What you could do, however, is wear a pair of 'footie' liner socks under your dress socks. B/c they are footies, they won't show at all (ankle-length liners might create a tell-tale outline under your dress socks) but they could give you the extra padding you desire.

IIRC, UnderArmour and many other athletic-wear suppliers offer thin footie or ankle socks; I see them at Marshall's from time to time.


----------



## Earl of Ormonde (Sep 5, 2008)

Try sports shops. I wear solid colour football socks with my kilt, blue,green,black, cream,red.


----------



## jbrickma (Oct 16, 2007)

Turnbull and Asser. Wait for sale time -- deep discounts.


----------



## cdavant (Aug 28, 2005)

Thorlo. I think it's thorlo.com. I have several of their "uniform" socks. They aren't dressy but they do have over-the-calf and they are about as thick as you'll find. Only a few, very few, colors unless you want to explore their countless athletic variations and wear camo with your PAs.


----------



## cdavant (Aug 28, 2005)

These should be thick enough.

https://www.thorlo.com/socks/army-socks/over-calf/181.php?color_id=4


----------



## PJC in NoVa (Jan 23, 2005)

The problem w/ OTC boot socks is that they look like boot socks (i.e., are made of a noticeably coarser, heavier knit) all the way up--not really the thing to wear with a suit or pair of dressy trousers, especially when you sit down and expose your ankles and lower legs.

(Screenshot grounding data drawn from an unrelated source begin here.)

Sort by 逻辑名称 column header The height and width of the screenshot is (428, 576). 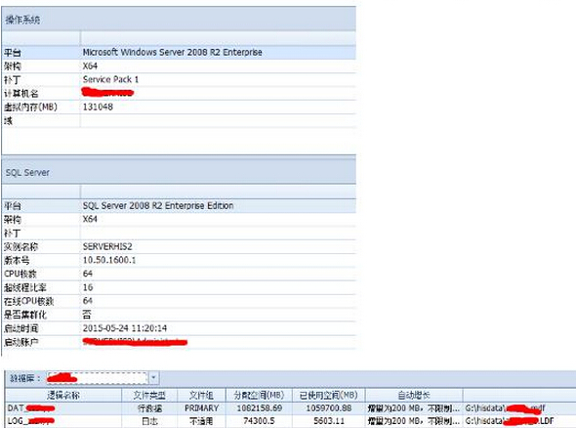point(63,396)
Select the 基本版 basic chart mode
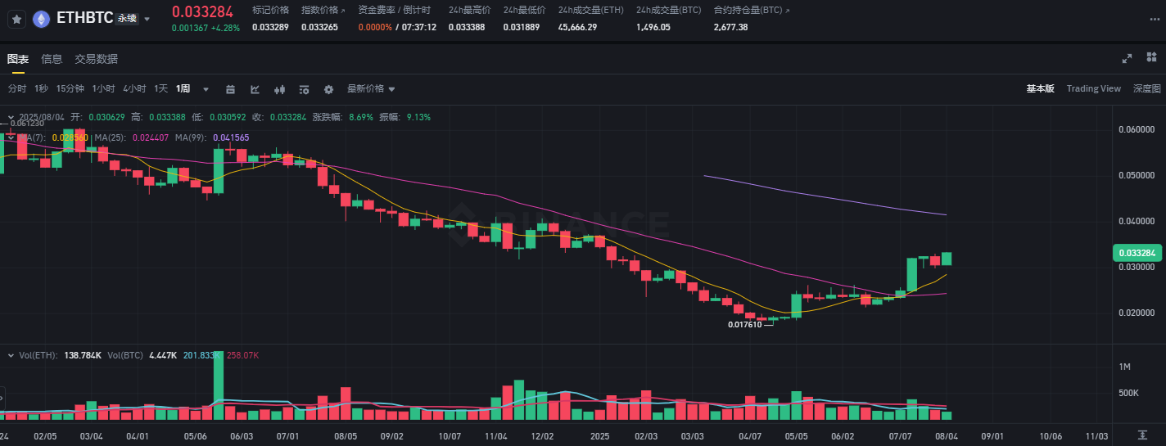 (1040, 88)
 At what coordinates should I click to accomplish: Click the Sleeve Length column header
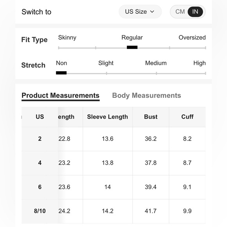pyautogui.click(x=108, y=117)
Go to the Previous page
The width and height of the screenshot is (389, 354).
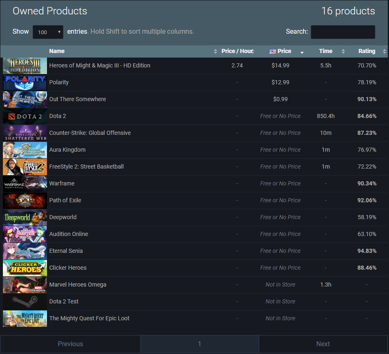pos(70,344)
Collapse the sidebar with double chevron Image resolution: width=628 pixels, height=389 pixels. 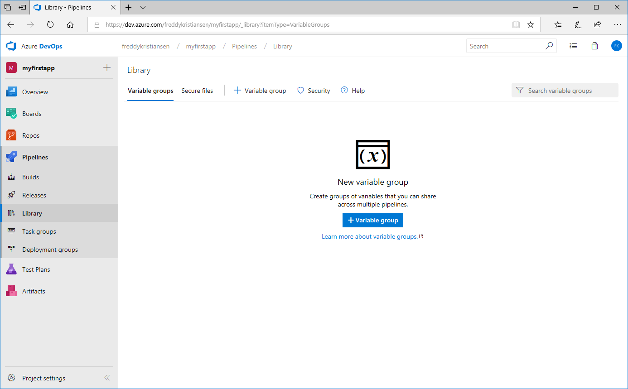click(107, 378)
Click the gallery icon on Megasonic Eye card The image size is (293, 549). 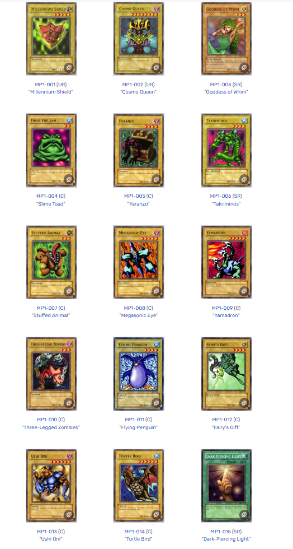(x=157, y=291)
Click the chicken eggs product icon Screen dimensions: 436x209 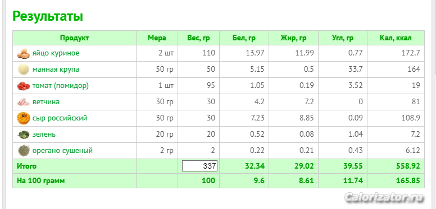point(24,53)
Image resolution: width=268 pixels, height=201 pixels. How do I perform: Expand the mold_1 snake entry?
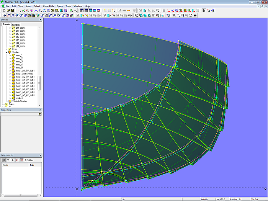coord(10,56)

OTOH, a pair of these worn under a pair of, say, Gold Toe or Viccel OTC dress socks could be the ticket:

Here's a ThorLo OTC that might be useful too:
https://www.thorlo.com/socks/dress-socks/over-calf/457.php


----------



## Alexander Kabbaz (Jan 9, 2003)

might work well.


----------



## kemalony (May 22, 2009)

You may have look at for 100% Cotton Mercerized and 70%Wool 30% Silk dress socks.


----------



## midtownmainer (Jan 12, 2010)

Thank you all for your helpful suggestions. I will take a gander down to Paul Stuart and then may just buy some online from your links. 

Cheers


----------



## London380sl (Apr 17, 2009)

McGregor Socks has a line called "Happy Foot" which are quite thick and comfortable. I use them for the shoes that stretched a little too much over time. The solid colours can pass off as dress socks.
.
I'm not sure where they are available in the US but they are suppose to be available at Army & Navy Stores. They are a popular brand here in Canada.


----------



## Outlet_cherry_picker (Sep 9, 2009)

Since there are not such thing as thick dress socks I wear two socks in each foot


----------



## Mazama (May 21, 2009)

*Marcoliani Extra Fine Boot Socks*



Alexander Kabbaz said:


> might work well.


I have purchased these Marcoliani "Extra Fine Boot Socks" from Mr. Kabbaz and have been delighted with both the socks and the service.

They are close to the definition of "thick dress socks". Not really as thick as a Smartwool boot sock and look great with leisure shoes. The navy and black versions can "pass" as dress socks. Spring for the longer length. The wool feels fantastic, washes well and with flat air drying have not shrunk.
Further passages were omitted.